Supplied text:
---

The Secret Service, FBI, NSA, CERT (Computer Emergency Response Team) and George Washington University have all identified "Insider Threats" as one of the most significant challenges facing IT,... This description may be from another edition of this product.

Customer Reviews

5 ratings

5 stars if you're doing a research paper & need a book for a reference

This book is an easy read and served me well in my research paper on the cyber threat of the authorized insider. Eric Cole is a credentialed and excellent source on this topic. While I had textbooks that also discussed this, they did not go into the detail that this book did. A great source for those pursuing degrees in Information Assurance.

Insider Threat-The Right Focus

Frankly, this book does a great job addressesing major problem. Companies must be aware of and manage risk to economic, sensitive and classified information espionage. I have to say that Sandra Ring and Dr. Cole have it right on. Security Manager focus should be on the insider threat. I have had the opportunity to hear one of the authors speak at a recent security event. The speaker correctly addressed that the largest security threat to any company is from the insider-the one with all the access. A cyber or network catastrophe is one disgruntled employee away. The speaker gave example after example of former employees who felt both an ownership of the product and a significant employer betrayer. This and their access to sensitive information have allowed and opportunity to steal customer information, sabotage networks or software, or sell data to competing companies. They recommend rightly that Security managers should focus efforts on protecting proprietary and identity revealing information. This protection should include protecting trade secrets, establishing good termination procedures, learning to recognized disgruntled employees, use password protection and realizing that with networks and internet, an outside threat could easily become an inside threat. I look forward to learning more from this book and applying it to my business.

---

Task list:
a) Name every organization that the insider threat book page says has identified "Insider Threats" as a major challenge facing IT.
b) Reproduce the passage of the insider threat book page between "The Secret Service, FBI, NSA, CERT" and "in Information Assurance.", inclusive.
c) Carry on writing the insider threat book page from the point where it stops.

Listing:
---

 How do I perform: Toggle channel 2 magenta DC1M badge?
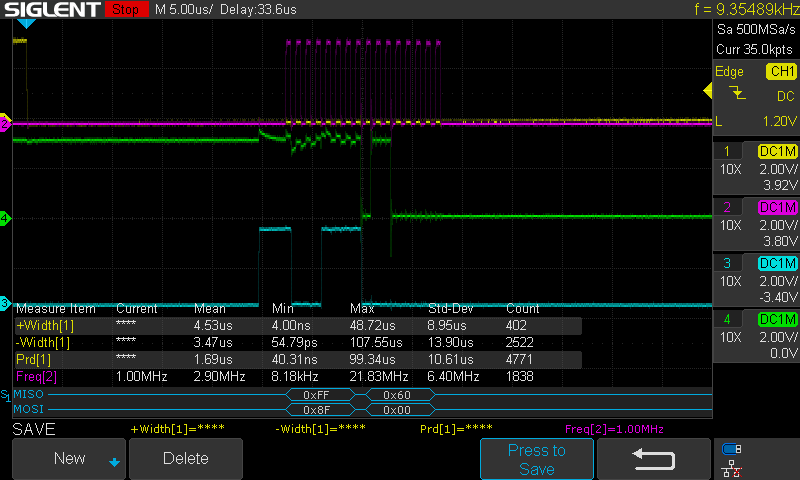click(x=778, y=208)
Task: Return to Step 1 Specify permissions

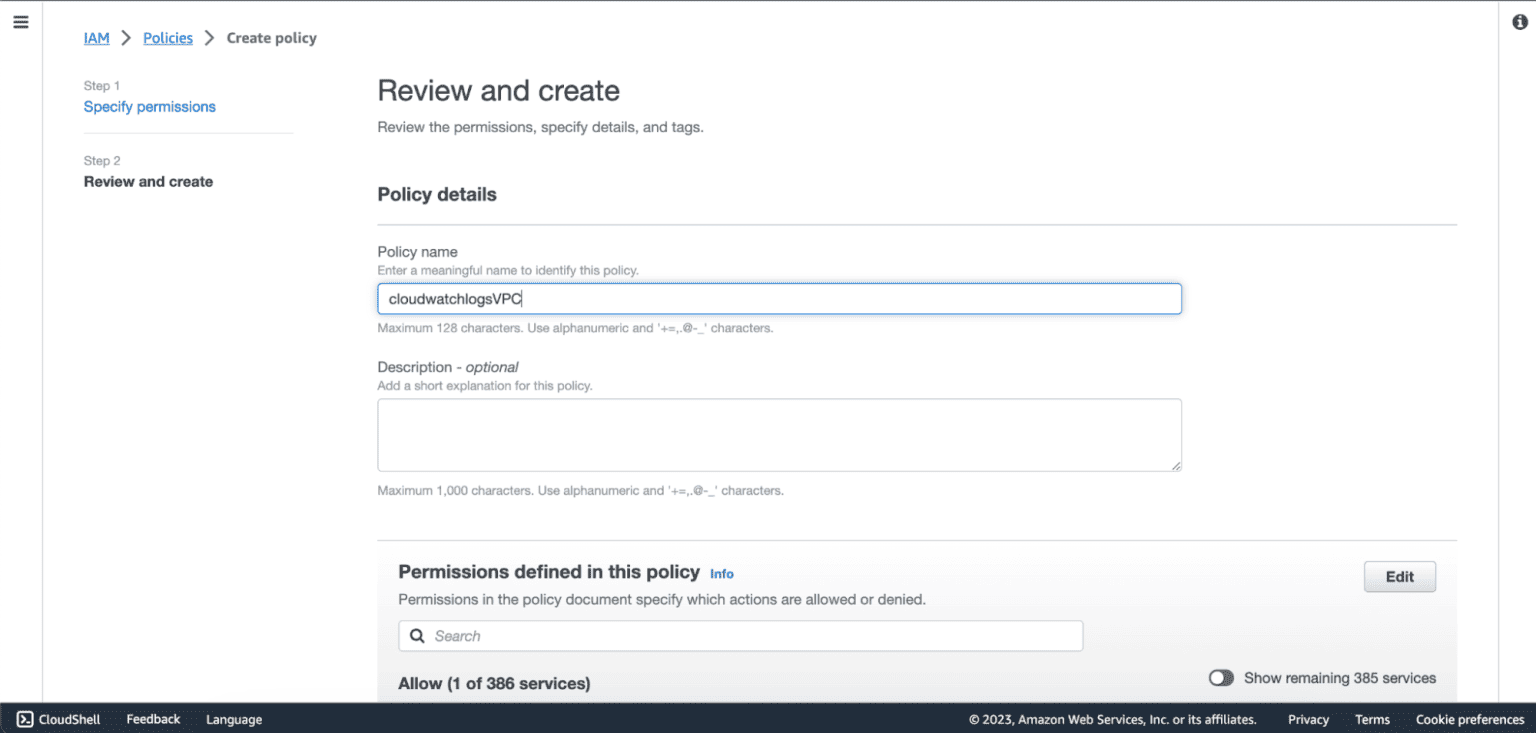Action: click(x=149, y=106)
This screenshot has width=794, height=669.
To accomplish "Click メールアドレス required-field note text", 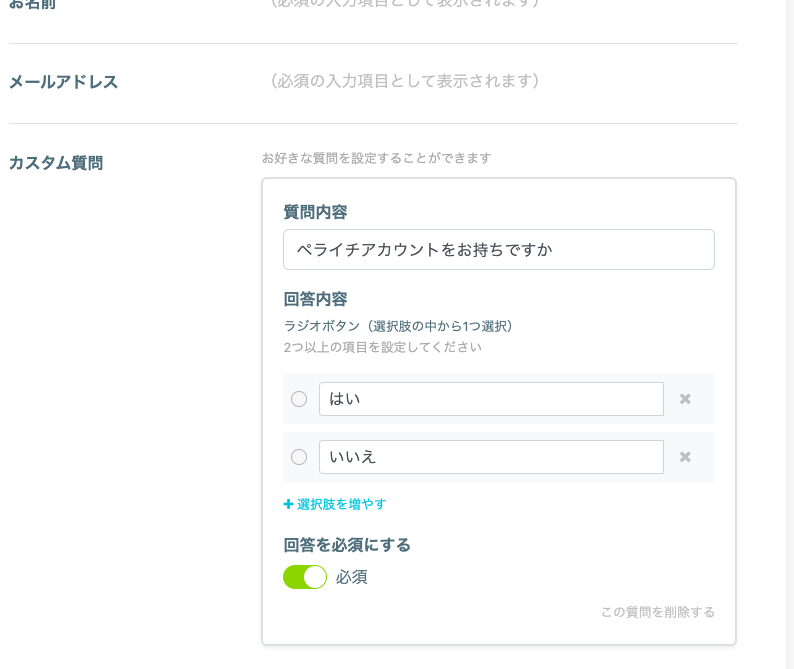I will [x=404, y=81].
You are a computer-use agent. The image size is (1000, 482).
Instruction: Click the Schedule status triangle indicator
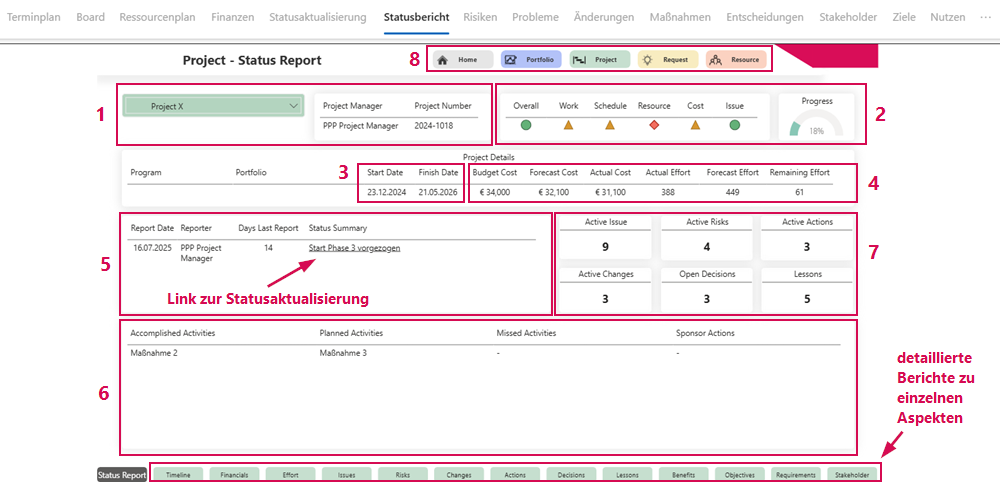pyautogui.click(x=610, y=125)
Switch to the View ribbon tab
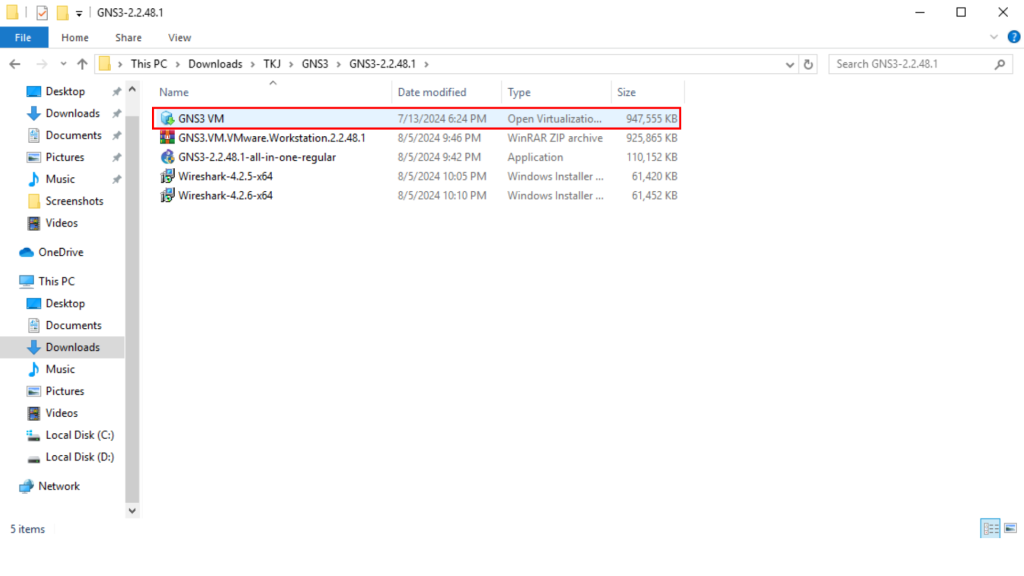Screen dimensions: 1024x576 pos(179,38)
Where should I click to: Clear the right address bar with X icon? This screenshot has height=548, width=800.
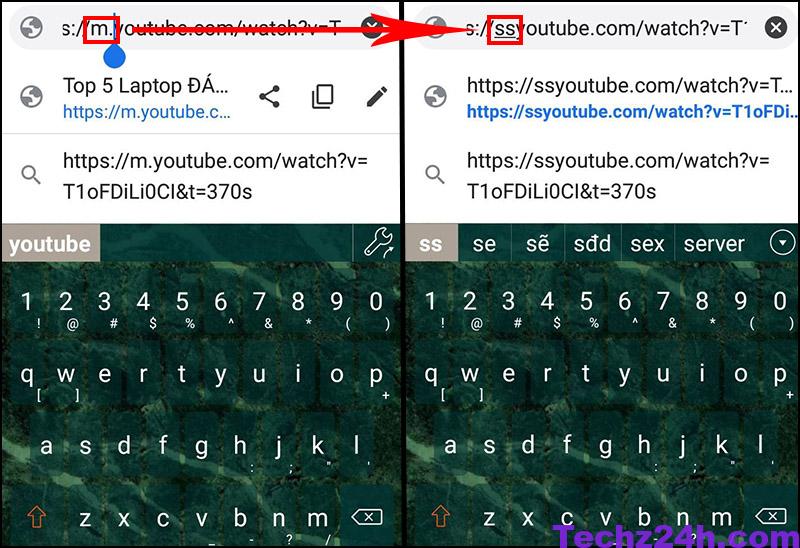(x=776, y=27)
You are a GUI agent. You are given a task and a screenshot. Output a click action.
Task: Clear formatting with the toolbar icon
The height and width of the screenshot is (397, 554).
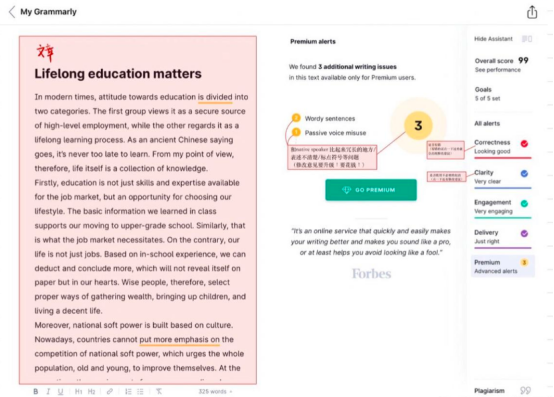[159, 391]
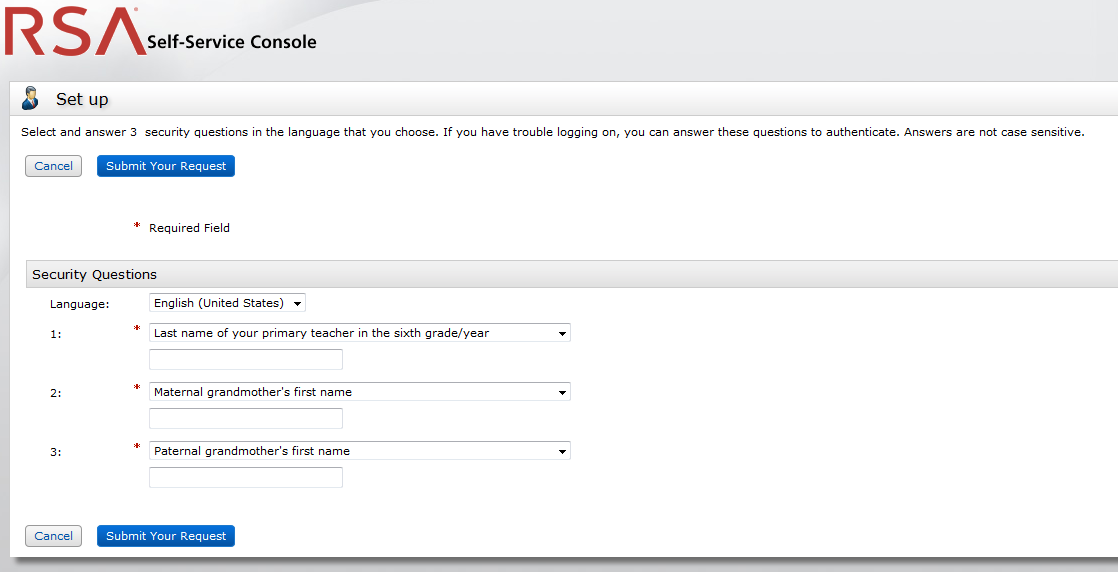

---

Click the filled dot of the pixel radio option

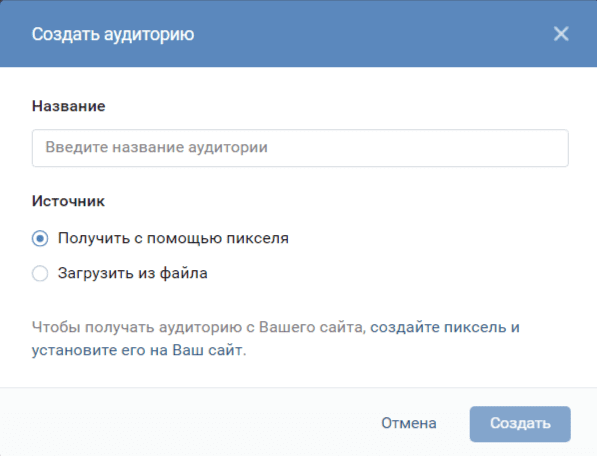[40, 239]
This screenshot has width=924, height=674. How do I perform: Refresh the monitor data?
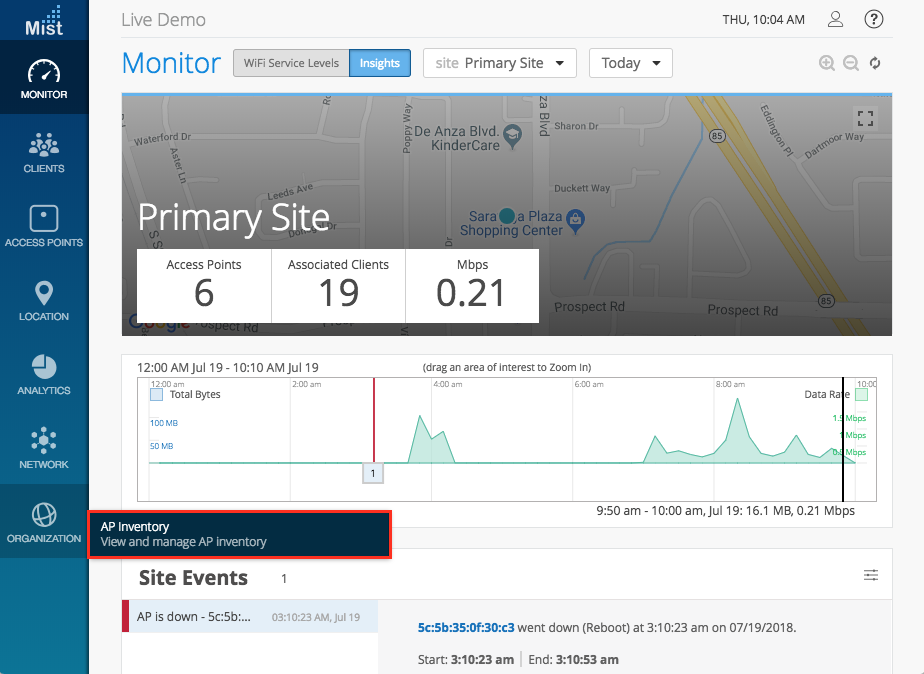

---

Response list:
a)
The Secret Service
FBI
NSA
CERT (Computer Emergency Response Team)
George Washington University

b)
The Secret Service, FBI, NSA, CERT (Computer Emergency Response Team) and George Washington University have all identified "Insider Threats" as one of the most significant challenges facing IT,... This description may be from another edition of this product.

Customer Reviews

5 ratings

5 stars if you're doing a research paper & need a book for a reference

This book is an easy read and served me well in my research paper on the cyber threat of the authorized insider. Eric Cole is a credentialed and excellent source on this topic. While I had textbooks that also discussed this, they did not go into the detail that this book did. A great source for those pursuing degrees in Information Assurance.

c)
AN INSIDE JOB!!

Do you know how to prevent employees and contractors from stealing your corporate data? If you don't, then this book is for you. Authors Eric Cole and Sandra Ring, have done an outstanding job of writing a book that shows you how to protect your enterprise from sabotage, spying and theft. Cole and Sandra Ring, begin with an introduction on how bad the insider threat problem really is and why you should be concerned about it. Then, the authors cover a wide range of technologies and methods that can be used by an insider to cause harm to a company. Next, they discuss unique insider threats to state and local government institutions. The authors continue by drawing your attention to the fact that insiders within the federal government do not just commit espionage. They also discuss various threats to information, such as sabotage and theft, the impact of these actions to the reputation and financial health of organizations, and describe several real-life case studies involving well-known commercial companies. Next, the authors highlight the threat of identity theft and what institutions can do to help prevent insiders from participating in fraud rings. The authors also focus on insider threats from government contractors. Then, they do a profile of insider threats. The authors continue by showing you how to respond to problem of insider threat by looking at technologies and concepts that can be used to control and limit the damage that insiders can perform. Finally, they examine how a company goes about surviving an insider threat and increasing their defenses over time to minimize the amount of damage it will cause. This most excellent book will show you why internal threats are exponentially more dangerous that external threats. More importantly, this book will show you how to protect your most important intellectual property assets.

A guide which focuses on corporate data theft and its prevention

Dr. Eric Cole and Sandra Ring's Insider Threat: Protecting The Enterprise From Sabotage, Spying, And Theft explains how insider attacks often occur within organizations themselves, showing risk facts, methods, and how to recognize the first signs of an insider conspiracy routine. Learn how technology can thwart such attacks, define an acceptable level of loss in the process, and learn how to screen new hires and protect intellectual property assets with a guide which focuses on corporate data theft and its prevention.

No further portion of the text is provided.